What the task asks:
Give again, word for word, only the lines of the material below from its first line through the one that holds "Click the vertical scrollbar down arrow"; pictures stay out.

Data to use:
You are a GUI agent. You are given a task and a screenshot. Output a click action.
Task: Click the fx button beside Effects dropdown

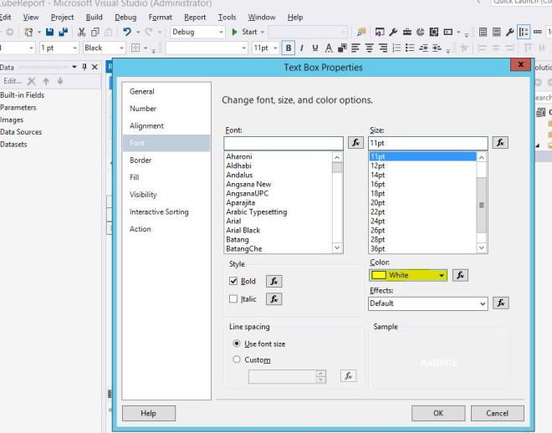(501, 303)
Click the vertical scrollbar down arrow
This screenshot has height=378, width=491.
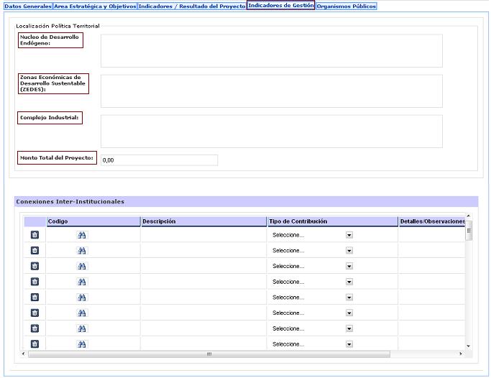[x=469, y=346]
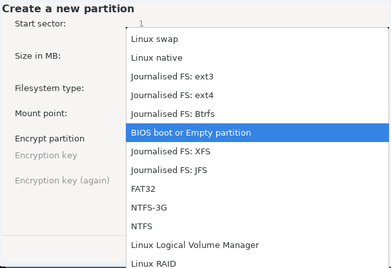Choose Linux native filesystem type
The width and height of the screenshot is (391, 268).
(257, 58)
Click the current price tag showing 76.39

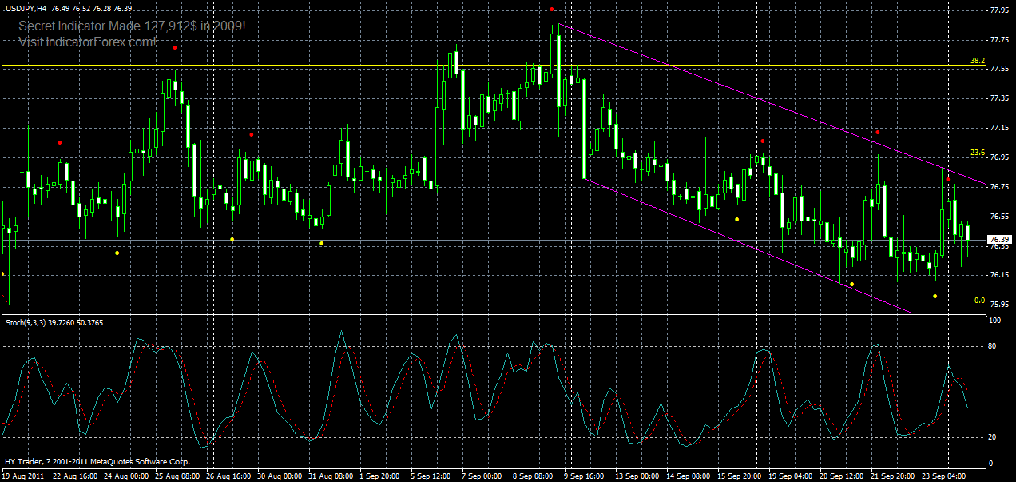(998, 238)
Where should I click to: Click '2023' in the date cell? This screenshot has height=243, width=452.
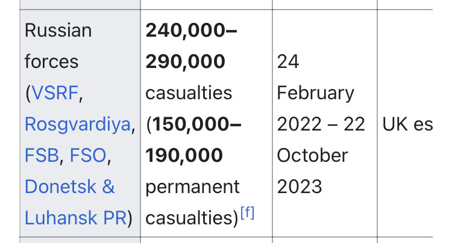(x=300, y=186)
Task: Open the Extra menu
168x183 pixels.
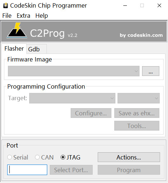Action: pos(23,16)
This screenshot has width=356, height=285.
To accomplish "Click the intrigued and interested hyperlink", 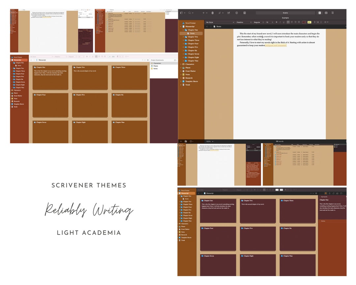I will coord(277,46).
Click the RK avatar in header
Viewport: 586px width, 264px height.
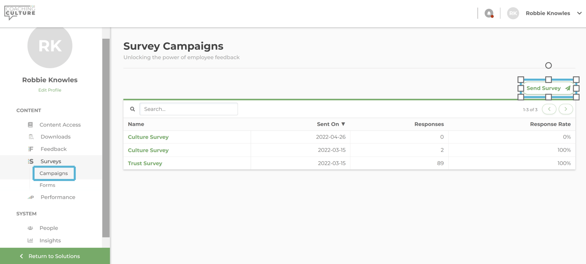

Answer to the exercise:
You are a GUI agent. You are given a task and a screenshot. Output a click action.
Task: Click the fx button beside Effects dropdown

(501, 303)
Click the vertical scrollbar down arrow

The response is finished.